═══ Data supplied ═══

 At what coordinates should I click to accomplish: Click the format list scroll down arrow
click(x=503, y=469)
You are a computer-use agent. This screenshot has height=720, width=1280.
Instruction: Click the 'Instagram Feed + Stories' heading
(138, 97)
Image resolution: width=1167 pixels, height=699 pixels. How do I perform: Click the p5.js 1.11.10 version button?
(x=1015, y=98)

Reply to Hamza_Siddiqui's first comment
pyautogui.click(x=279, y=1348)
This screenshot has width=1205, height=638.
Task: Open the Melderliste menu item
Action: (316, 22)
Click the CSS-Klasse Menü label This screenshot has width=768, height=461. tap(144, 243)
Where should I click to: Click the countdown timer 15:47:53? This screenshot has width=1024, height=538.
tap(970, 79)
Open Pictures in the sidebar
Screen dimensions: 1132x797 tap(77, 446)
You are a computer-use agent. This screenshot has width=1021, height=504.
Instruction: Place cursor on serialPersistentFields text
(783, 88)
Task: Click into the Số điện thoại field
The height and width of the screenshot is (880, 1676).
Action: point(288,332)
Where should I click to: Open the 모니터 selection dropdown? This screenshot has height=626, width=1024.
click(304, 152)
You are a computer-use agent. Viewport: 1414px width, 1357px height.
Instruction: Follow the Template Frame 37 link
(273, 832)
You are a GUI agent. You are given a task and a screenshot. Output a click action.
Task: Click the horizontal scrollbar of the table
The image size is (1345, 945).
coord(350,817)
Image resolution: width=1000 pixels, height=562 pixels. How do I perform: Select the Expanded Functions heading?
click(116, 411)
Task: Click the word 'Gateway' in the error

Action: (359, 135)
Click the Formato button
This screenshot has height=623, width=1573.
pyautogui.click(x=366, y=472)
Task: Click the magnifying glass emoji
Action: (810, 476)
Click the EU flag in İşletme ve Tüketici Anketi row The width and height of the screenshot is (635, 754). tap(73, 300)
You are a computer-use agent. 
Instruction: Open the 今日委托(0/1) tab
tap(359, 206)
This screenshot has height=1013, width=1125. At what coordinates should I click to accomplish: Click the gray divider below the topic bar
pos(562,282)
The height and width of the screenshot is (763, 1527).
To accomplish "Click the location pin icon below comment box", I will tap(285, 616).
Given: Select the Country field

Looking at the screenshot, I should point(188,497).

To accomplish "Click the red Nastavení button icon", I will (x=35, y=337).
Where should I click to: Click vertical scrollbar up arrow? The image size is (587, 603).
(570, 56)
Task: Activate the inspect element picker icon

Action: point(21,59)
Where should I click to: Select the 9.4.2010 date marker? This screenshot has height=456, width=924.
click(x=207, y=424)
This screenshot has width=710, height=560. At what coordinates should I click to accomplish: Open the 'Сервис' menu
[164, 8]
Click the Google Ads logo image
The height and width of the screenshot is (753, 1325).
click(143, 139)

═══

*Task instructions*.
Retype the data. Every line must match the original exactly.

*Task output*.
 At what coordinates should I click to accomplish: Click the format list scroll down arrow
click(x=503, y=469)
You are a computer-use agent. This screenshot has height=720, width=1280.
Instruction: Click the 'Instagram Feed + Stories' heading
(138, 97)
Image resolution: width=1167 pixels, height=699 pixels. How do I perform: Click the p5.js 1.11.10 version button?
(x=1015, y=98)

Reply to Hamza_Siddiqui's first comment
pyautogui.click(x=279, y=1348)
This screenshot has width=1205, height=638.
Task: Open the Melderliste menu item
Action: (316, 22)
Click the CSS-Klasse Menü label This screenshot has width=768, height=461. tap(144, 243)
Where should I click to: Click the countdown timer 15:47:53? This screenshot has width=1024, height=538.
tap(970, 79)
Open Pictures in the sidebar
Screen dimensions: 1132x797 tap(77, 446)
You are a computer-use agent. This screenshot has width=1021, height=504.
Instruction: Place cursor on serialPersistentFields text
(783, 88)
Task: Click into the Số điện thoại field
The height and width of the screenshot is (880, 1676).
Action: point(288,332)
Where should I click to: Open the 모니터 selection dropdown? This screenshot has height=626, width=1024.
click(304, 152)
You are a computer-use agent. Viewport: 1414px width, 1357px height.
Instruction: Follow the Template Frame 37 link
(273, 832)
You are a GUI agent. You are given a task and a screenshot. Output a click action.
Task: Click the horizontal scrollbar of the table
The image size is (1345, 945).
coord(350,817)
Image resolution: width=1000 pixels, height=562 pixels. How do I perform: Select the Expanded Functions heading?
click(116, 411)
Task: Click the word 'Gateway' in the error

Action: (359, 135)
Click the Formato button
This screenshot has height=623, width=1573.
pyautogui.click(x=366, y=472)
Task: Click the magnifying glass emoji
Action: (810, 476)
Click the EU flag in İşletme ve Tüketici Anketi row The width and height of the screenshot is (635, 754). tap(73, 300)
You are a computer-use agent. 
Instruction: Open the 今日委托(0/1) tab
tap(359, 206)
This screenshot has height=1013, width=1125. At what coordinates should I click to accomplish: Click the gray divider below the topic bar
pos(562,282)
The height and width of the screenshot is (763, 1527).
To accomplish "Click the location pin icon below comment box", I will tap(285, 616).
Given: Select the Country field

Looking at the screenshot, I should point(188,497).

To accomplish "Click the red Nastavení button icon", I will (x=35, y=337).
Where should I click to: Click vertical scrollbar up arrow? The image size is (587, 603).
(570, 56)
Task: Activate the inspect element picker icon

Action: point(21,59)
Where should I click to: Select the 9.4.2010 date marker? This screenshot has height=456, width=924.
click(x=207, y=424)
This screenshot has width=710, height=560. At what coordinates should I click to accomplish: Open the 'Сервис' menu
[164, 8]
Click the Google Ads logo image
The height and width of the screenshot is (753, 1325).
click(143, 139)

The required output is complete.